I had trouble getting the choke back together as the arms had fallen off the choke shaft.
Pretty rare for any of those parts to fall off the shaft but they must be correctly oriented and driven back on to the correct depth or the choke may hang-up like you are seeing.
Wouldn't have anything to do with the detonation issue provided the choke flap is wide open and engine fully warmed up when you are testing it.
A lean condition at full throttle or too much total timing would be the place to start. It's typically not easy or common to get a later model low compression engine to ping on pump gas unless it's getting way too much timing (weak distributor springs will do this) or secondary metering rods not getting lifted high enough.
Did you use one of our kits and install a new plastic secondary cam/spring?........Cliff
Cliff,
Thanks for getting back to me on this. Let me see if I can answer some of your questions.

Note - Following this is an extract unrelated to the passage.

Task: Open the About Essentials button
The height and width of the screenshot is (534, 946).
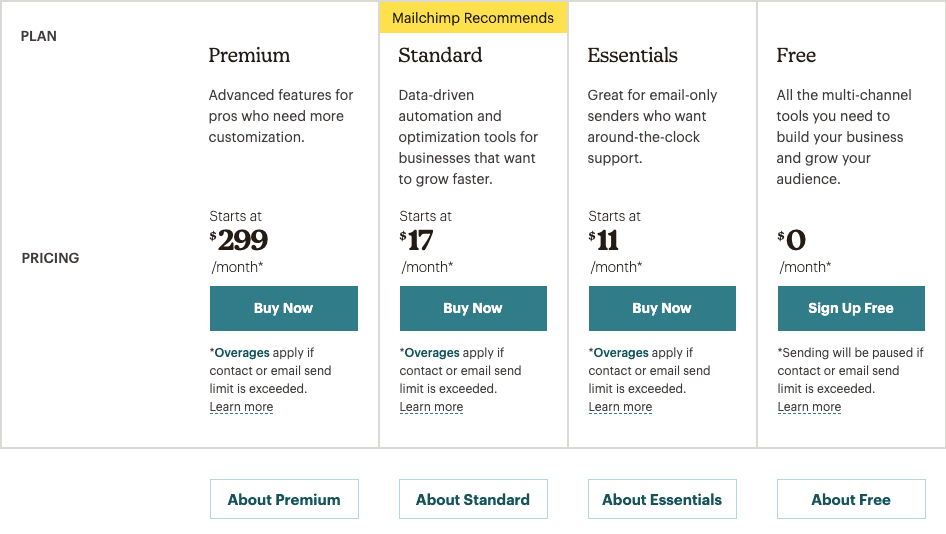Action: click(662, 499)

As to the choke arms, I was surprised as well. This did not happen on my first rebuild, and made for quite a lot of confusion this time around. For some reason, the arm that presses onto the splined portion of the shaft is very loose and keeps wanting to fall off. I know this is a redneck fix, but I put a very thin washer between it and the carb body to take up a little slop. The result is the choke works perfect, but I still have a sticking fast idle.

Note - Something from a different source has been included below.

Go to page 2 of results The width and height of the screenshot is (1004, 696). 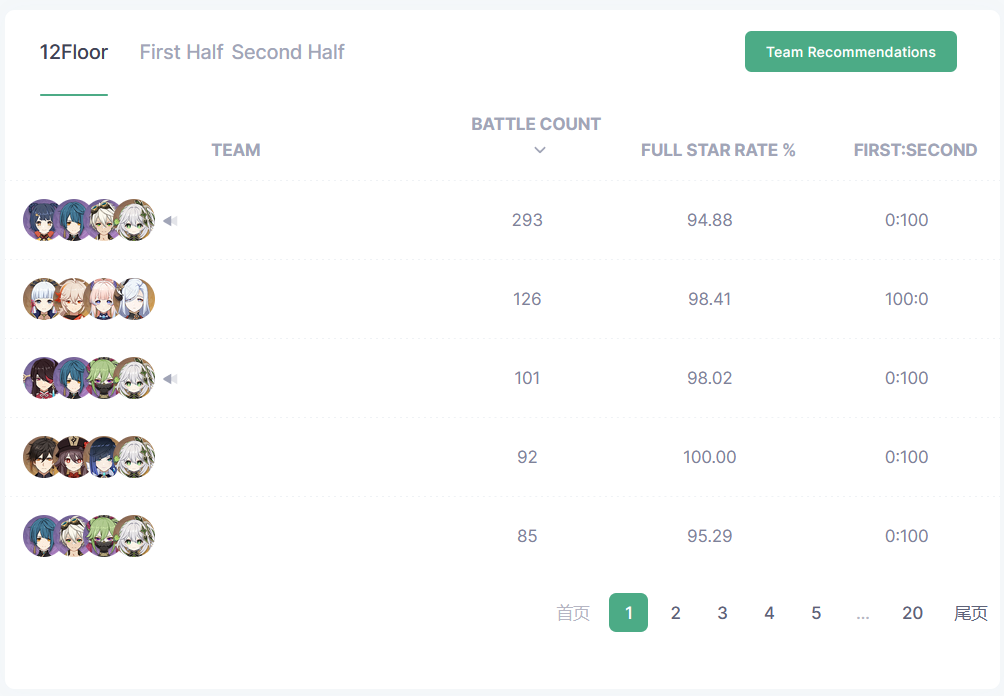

As to the ping issue, and first in answer to your question - unfortunately I did not use your kit. I did now know about your kits (or your book) until after I started researching my issues. Suffice it to say now I do!
I did not replace the plastic secondary cam, and in fact I totally forgot to remove it while cleaning the carb. Is it possible the carb cleaner could have destroyed the cam?
I'm pretty sure my issue is not timing, unless something happened while the carb was off the truck. It ran fine before the rebuild (although now I think on it, it did have a little tiny bit of ping under WoT conditions, barely enough to even notice). I also retarded the timing to the point of almost killing the engine, and it had no effect on the ping.
Cliff, thanks so much for your time. I don't know a whole lot about automotive carburetors, but I'm trying to learn!